■ WORK REQUIRED: Would you retype every record below exactly as written?

■ Records from a dataset:
********

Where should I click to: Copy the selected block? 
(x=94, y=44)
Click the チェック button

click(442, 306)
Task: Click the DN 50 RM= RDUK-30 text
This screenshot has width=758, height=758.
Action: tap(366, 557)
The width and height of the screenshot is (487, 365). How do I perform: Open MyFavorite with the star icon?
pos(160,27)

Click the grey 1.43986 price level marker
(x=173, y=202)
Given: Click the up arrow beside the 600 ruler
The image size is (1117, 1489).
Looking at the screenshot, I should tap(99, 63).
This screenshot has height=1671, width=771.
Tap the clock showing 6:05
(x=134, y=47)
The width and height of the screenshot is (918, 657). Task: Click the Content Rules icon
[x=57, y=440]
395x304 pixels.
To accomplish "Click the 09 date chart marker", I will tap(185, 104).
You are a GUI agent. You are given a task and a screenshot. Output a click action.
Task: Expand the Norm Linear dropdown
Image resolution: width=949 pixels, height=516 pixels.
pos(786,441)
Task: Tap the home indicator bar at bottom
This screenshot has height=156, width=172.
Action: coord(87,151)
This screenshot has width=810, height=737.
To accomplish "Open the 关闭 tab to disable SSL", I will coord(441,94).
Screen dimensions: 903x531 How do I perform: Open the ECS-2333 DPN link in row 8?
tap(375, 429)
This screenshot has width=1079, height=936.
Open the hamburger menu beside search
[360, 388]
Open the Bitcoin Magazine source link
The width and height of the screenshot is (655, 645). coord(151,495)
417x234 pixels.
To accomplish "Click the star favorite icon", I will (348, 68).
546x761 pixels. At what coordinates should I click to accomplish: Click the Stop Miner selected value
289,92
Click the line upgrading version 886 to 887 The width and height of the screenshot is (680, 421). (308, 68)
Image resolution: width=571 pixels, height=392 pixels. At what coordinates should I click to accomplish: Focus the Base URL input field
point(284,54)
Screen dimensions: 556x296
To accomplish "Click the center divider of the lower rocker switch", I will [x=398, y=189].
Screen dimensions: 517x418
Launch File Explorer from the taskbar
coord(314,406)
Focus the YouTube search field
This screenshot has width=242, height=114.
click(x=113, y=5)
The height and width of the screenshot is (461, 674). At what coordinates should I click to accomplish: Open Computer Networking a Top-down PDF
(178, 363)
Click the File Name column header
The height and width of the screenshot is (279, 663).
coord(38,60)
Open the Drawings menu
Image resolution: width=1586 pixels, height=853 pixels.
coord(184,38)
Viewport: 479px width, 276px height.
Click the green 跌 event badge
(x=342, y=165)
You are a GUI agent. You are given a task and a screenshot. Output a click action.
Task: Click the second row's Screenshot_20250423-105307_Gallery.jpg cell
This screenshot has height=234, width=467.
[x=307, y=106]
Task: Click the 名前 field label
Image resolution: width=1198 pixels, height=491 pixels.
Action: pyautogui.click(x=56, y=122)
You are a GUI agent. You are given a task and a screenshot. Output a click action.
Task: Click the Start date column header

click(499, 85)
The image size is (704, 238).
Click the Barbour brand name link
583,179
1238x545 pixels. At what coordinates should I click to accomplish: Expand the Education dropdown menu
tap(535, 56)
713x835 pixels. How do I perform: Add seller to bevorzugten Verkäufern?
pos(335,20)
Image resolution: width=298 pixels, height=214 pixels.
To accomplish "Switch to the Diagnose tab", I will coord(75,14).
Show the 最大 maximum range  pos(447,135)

********

■ RESPONSE AREA:
Where should I click to: Copy the selected block? 
(x=94, y=44)
Click the チェック button

click(442, 306)
Task: Click the DN 50 RM= RDUK-30 text
This screenshot has width=758, height=758.
Action: tap(366, 557)
The width and height of the screenshot is (487, 365). How do I perform: Open MyFavorite with the star icon?
pos(160,27)

Click the grey 1.43986 price level marker
(x=173, y=202)
Given: Click the up arrow beside the 600 ruler
The image size is (1117, 1489).
Looking at the screenshot, I should tap(99, 63).
This screenshot has height=1671, width=771.
Tap the clock showing 6:05
(x=134, y=47)
The width and height of the screenshot is (918, 657). Task: Click the Content Rules icon
[x=57, y=440]
395x304 pixels.
To accomplish "Click the 09 date chart marker", I will tap(185, 104).
You are a GUI agent. You are given a task and a screenshot. Output a click action.
Task: Expand the Norm Linear dropdown
Image resolution: width=949 pixels, height=516 pixels.
pos(786,441)
Task: Tap the home indicator bar at bottom
This screenshot has height=156, width=172.
Action: coord(87,151)
This screenshot has width=810, height=737.
To accomplish "Open the 关闭 tab to disable SSL", I will coord(441,94).
Screen dimensions: 903x531 How do I perform: Open the ECS-2333 DPN link in row 8?
tap(375, 429)
This screenshot has width=1079, height=936.
Open the hamburger menu beside search
[360, 388]
Open the Bitcoin Magazine source link
The width and height of the screenshot is (655, 645). coord(151,495)
417x234 pixels.
To accomplish "Click the star favorite icon", I will (348, 68).
546x761 pixels. At what coordinates should I click to accomplish: Click the Stop Miner selected value
289,92
Click the line upgrading version 886 to 887 The width and height of the screenshot is (680, 421). (308, 68)
Image resolution: width=571 pixels, height=392 pixels. At what coordinates should I click to accomplish: Focus the Base URL input field
point(284,54)
Screen dimensions: 556x296
To accomplish "Click the center divider of the lower rocker switch", I will [x=398, y=189].
Screen dimensions: 517x418
Launch File Explorer from the taskbar
coord(314,406)
Focus the YouTube search field
This screenshot has width=242, height=114.
click(x=113, y=5)
The height and width of the screenshot is (461, 674). At what coordinates should I click to accomplish: Open Computer Networking a Top-down PDF
(178, 363)
Click the File Name column header
The height and width of the screenshot is (279, 663).
coord(38,60)
Open the Drawings menu
Image resolution: width=1586 pixels, height=853 pixels.
coord(184,38)
Viewport: 479px width, 276px height.
Click the green 跌 event badge
(x=342, y=165)
You are a GUI agent. You are given a task and a screenshot. Output a click action.
Task: Click the second row's Screenshot_20250423-105307_Gallery.jpg cell
This screenshot has height=234, width=467.
[x=307, y=106]
Task: Click the 名前 field label
Image resolution: width=1198 pixels, height=491 pixels.
Action: pyautogui.click(x=56, y=122)
You are a GUI agent. You are given a task and a screenshot. Output a click action.
Task: Click the Start date column header

click(499, 85)
The image size is (704, 238).
Click the Barbour brand name link
583,179
1238x545 pixels. At what coordinates should I click to accomplish: Expand the Education dropdown menu
tap(535, 56)
713x835 pixels. How do I perform: Add seller to bevorzugten Verkäufern?
pos(335,20)
Image resolution: width=298 pixels, height=214 pixels.
To accomplish "Switch to the Diagnose tab", I will coord(75,14).
Show the 最大 maximum range  pos(447,135)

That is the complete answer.